If that doesn’t change in the next five days, Melbourne, like the Sydney Roosters last weekend, will make the Tigers pay.
The Tigers missed 49 tackles in the 40-6 loss to the Roosters last Sunday and played part of the game with 11 men after losing Adam Doueihi and Api Koroisau to the sin bin.
Benji Marshall’s battle for the club to avoid a third-straight wooden spoon won’t get any easier in the next for weeks with clashes against the Sharks, a rejuvenated Rabbitohs and the Warriors waiting.
Tigers fans have every right to be excited about the emergence of Lachlan Galvin, Heath Mason, Jordan Miller and co under Marshall’s rebuild.
But they are also well in their right to feel let down by the likes of David Klemmer, John Bateman, Isaiah Papali’i (injured) and Stefano Utoikamanu, all who are on big dollars but are struggling to deliver value for money.
Young forward Fonua Pole was the only Tigers forward to run more than 100 metres.
With a raft of barely legal players getting a taste of NRL this year, its incumbent on the club’s senior players to not only be leading the way, but showing the way.
Bateman played with some intensity against the Roosters and made 31 tackles but moments of ill-discipline and frustration were never too far from the surface. For an experienced forward on around $750,000, Marshall should demand more from the Englishman in the back-end of the season.
Klemmer was once one of the most feared big men in the game but returned from the weekend with little venom against a Roosters pack of Jared Waerea-Hargreaves, Terrell May and even Naufahu Whyte hellbent on bullying the Tigers.
He’d been sidelined for three weeks for dangerous contact, his fourth charge so far this year. Again, poor discipline, which has been a theme for the Tigers this year, rearing its ugly head.
Utoikamanu is commanding between $800,000-$1 million per year on the market but is yet to deliver that value at Concord.
When Utoikamanu, who dished up 10 runs for just 61 metres against the Roosters, is on his game he looks like a world beater but his inconsistency must be frustrating for Tigers fans.
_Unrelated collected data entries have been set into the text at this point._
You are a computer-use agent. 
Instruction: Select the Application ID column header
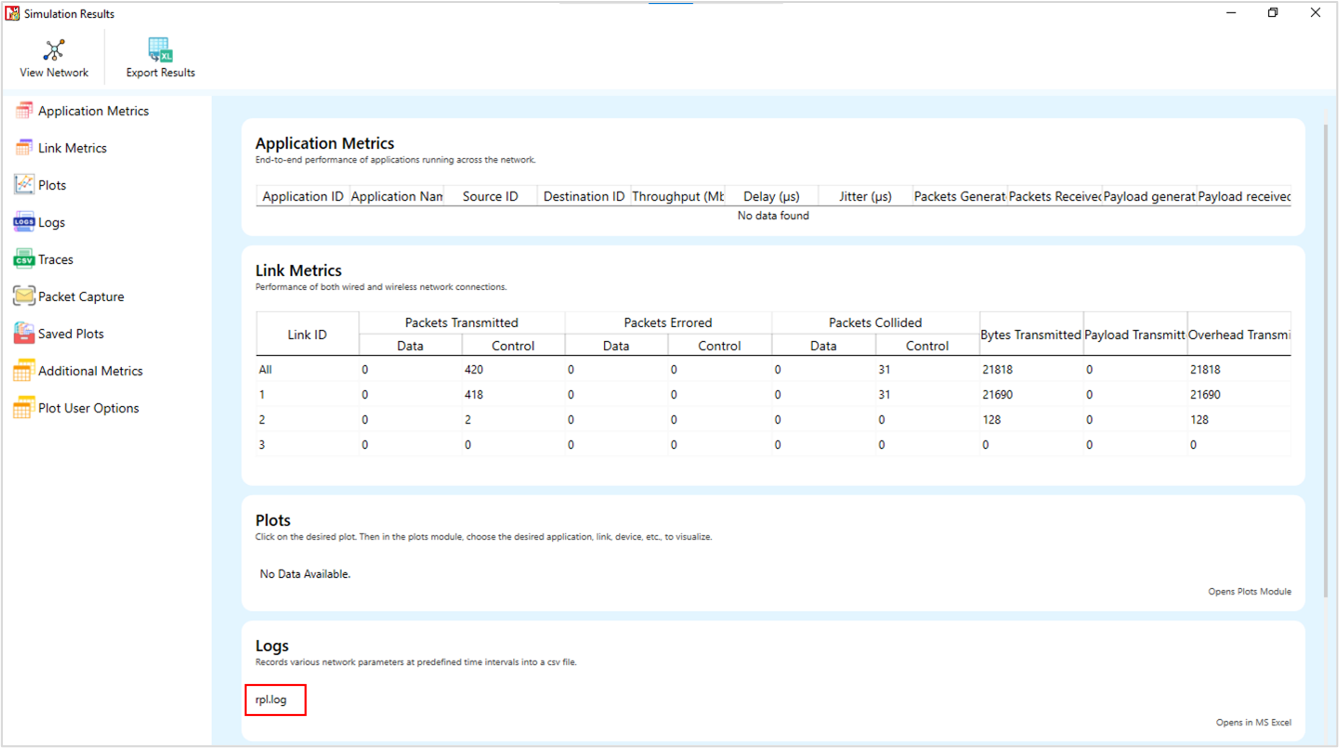[x=302, y=197]
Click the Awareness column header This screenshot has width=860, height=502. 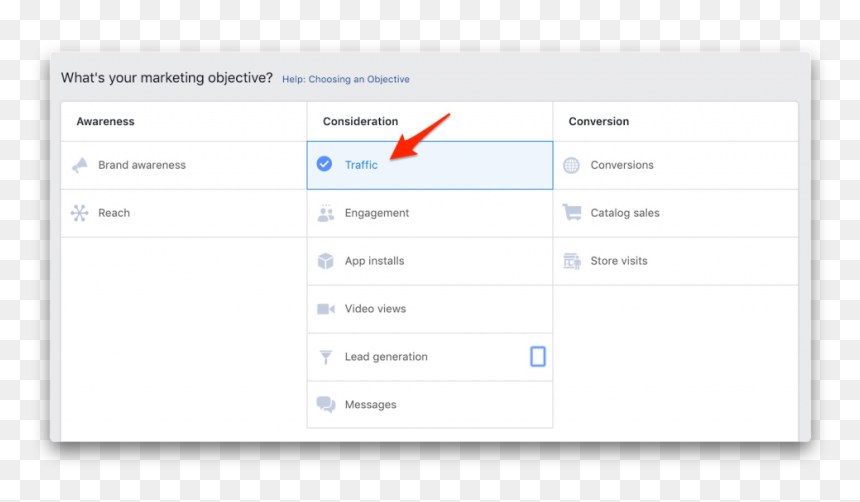(105, 121)
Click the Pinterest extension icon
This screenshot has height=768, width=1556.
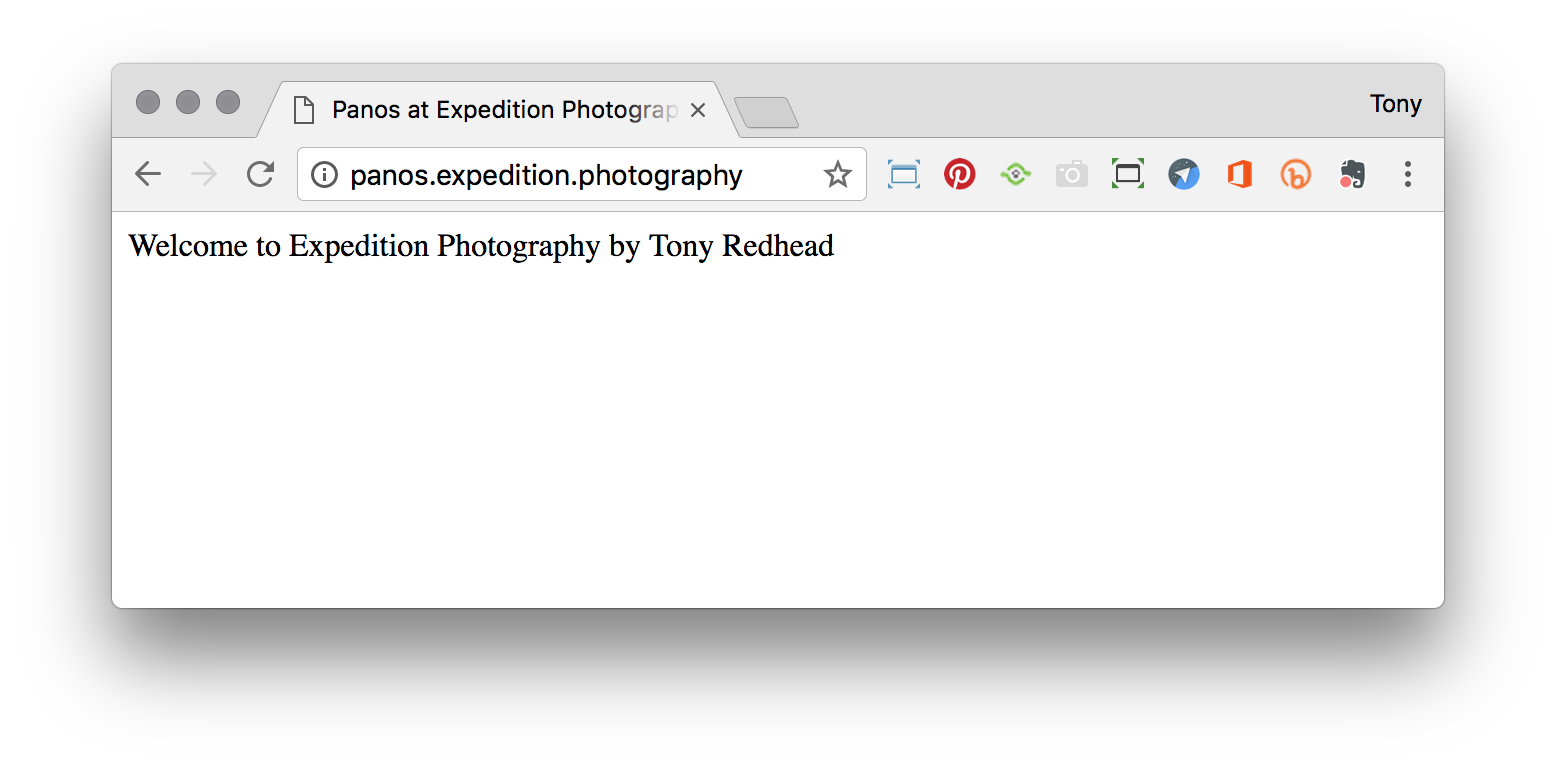point(960,175)
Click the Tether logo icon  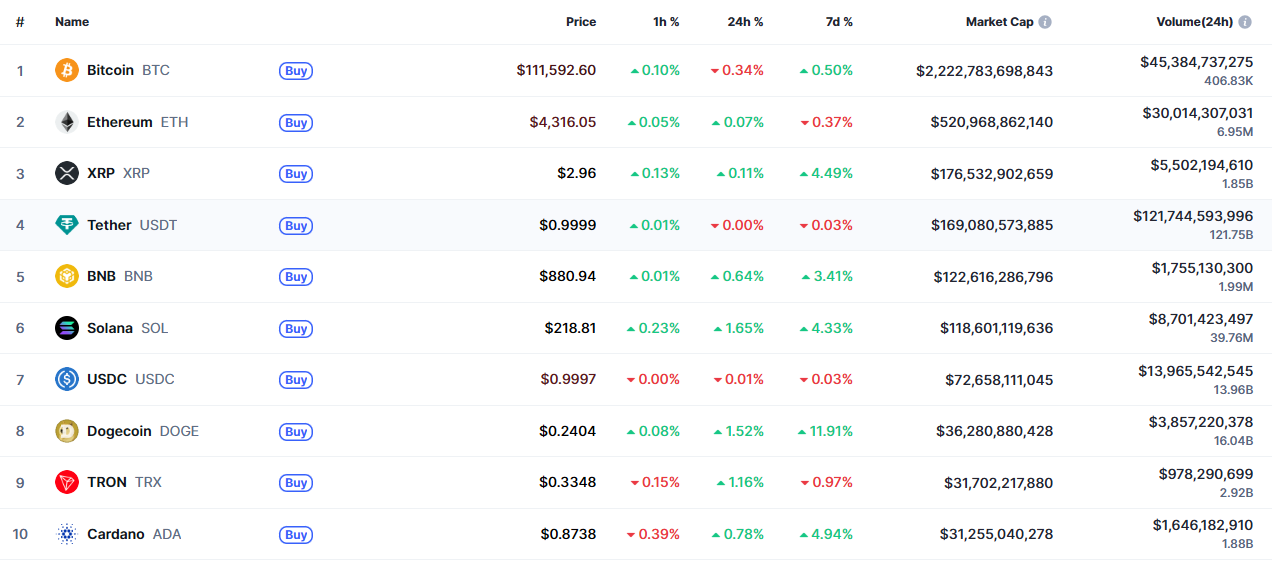tap(67, 225)
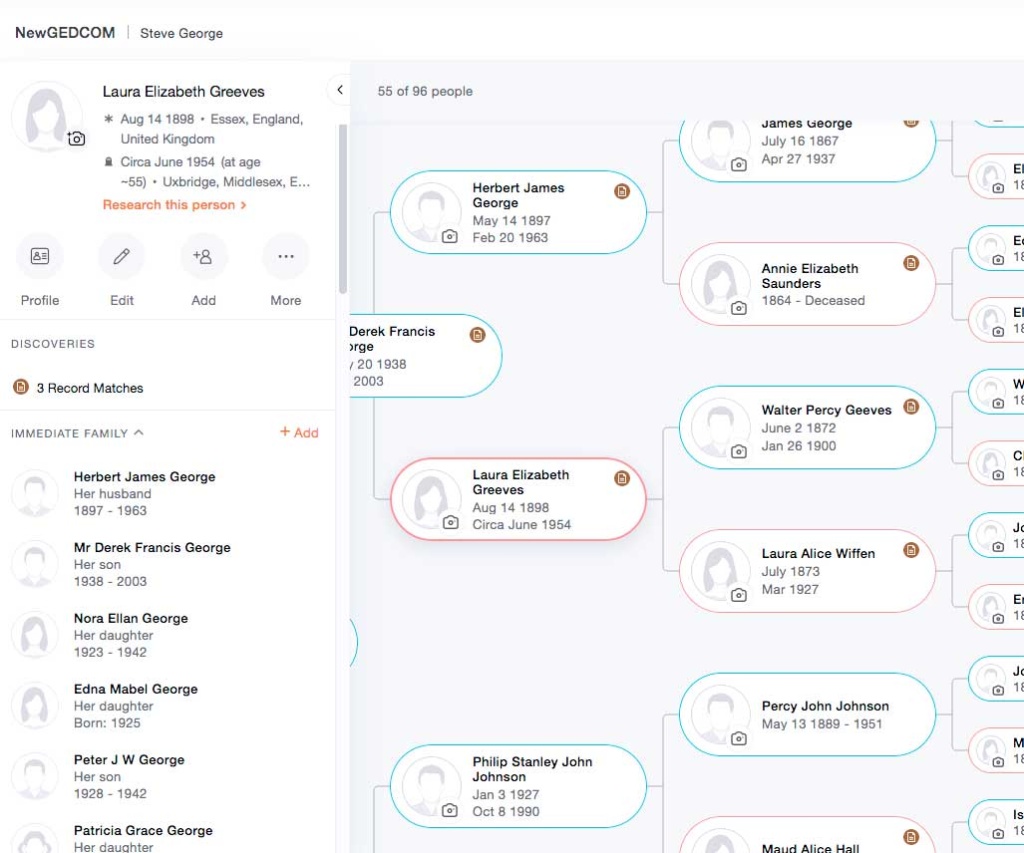This screenshot has width=1024, height=853.
Task: Click the Add person icon in the sidebar
Action: (x=203, y=256)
The Tigers pack needs to hunt like a pack, roll up their sleeves and get into the grind to show the youngsters the way forward.
CEO Shane Richardson has already put the entire roster on notice making no secret of his intention to move on players, but it is yet to elicit the right response from senior players.
It’s not all doom and gloom in the senior ranks, skipper Koroisau leaves nothing on the field and Doueihi has returned from a third ACL looking refreshed and playing with intent.
Doueihi was inspirational against the Roosters running for 156 metres in just his second game back from 18-month injury absence
If the Tigers are going to avoid the spoon it’s time for the side’s senior players to pick this club off the canvas, rather than bank on the exuberance of youth.